*WHAT THIS TASK INVOLVES:* Could you quote, word for word, the lines of the material below starting at the line containing "You are a computer-use agent. Viewport: 1042px" and ending at the line containing "point(421,818)"?

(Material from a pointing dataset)

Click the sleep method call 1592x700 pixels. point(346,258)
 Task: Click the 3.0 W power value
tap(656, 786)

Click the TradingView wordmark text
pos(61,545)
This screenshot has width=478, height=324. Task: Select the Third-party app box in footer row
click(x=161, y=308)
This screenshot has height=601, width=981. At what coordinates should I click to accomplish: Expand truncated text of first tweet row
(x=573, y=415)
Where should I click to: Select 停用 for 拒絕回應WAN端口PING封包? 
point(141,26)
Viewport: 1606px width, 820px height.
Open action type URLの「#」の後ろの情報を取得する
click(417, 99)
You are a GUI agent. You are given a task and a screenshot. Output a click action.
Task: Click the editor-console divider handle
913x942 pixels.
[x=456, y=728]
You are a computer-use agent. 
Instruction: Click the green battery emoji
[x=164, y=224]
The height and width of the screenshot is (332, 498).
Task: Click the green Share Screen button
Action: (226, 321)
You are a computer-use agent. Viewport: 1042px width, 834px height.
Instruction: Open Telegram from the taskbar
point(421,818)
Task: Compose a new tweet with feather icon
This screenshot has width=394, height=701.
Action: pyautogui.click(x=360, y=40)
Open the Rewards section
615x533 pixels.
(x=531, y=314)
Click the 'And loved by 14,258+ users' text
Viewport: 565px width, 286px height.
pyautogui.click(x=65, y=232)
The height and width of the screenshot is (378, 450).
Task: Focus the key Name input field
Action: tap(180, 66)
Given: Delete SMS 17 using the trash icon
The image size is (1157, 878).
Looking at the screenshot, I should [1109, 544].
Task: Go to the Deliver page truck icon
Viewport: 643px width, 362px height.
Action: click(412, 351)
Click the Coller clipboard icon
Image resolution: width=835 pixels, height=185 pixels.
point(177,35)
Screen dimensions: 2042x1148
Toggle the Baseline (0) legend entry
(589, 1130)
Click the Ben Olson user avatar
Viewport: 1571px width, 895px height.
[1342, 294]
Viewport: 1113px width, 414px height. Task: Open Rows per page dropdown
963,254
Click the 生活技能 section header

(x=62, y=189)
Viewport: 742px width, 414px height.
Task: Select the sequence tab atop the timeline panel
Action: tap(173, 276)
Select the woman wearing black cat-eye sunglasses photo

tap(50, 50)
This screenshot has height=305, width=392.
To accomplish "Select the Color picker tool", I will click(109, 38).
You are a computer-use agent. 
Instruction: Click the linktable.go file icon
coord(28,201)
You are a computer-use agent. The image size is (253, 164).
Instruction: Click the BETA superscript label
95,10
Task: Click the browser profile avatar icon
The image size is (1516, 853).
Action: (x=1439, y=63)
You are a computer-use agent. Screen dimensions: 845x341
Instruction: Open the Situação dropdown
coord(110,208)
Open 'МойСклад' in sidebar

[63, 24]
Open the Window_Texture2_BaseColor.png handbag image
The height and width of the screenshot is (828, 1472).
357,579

*EXERCISE ANSWER:*
You are a computer-use agent. Viewport: 1042px width, 834px height.
Instruction: Open Telegram from the taskbar
point(421,818)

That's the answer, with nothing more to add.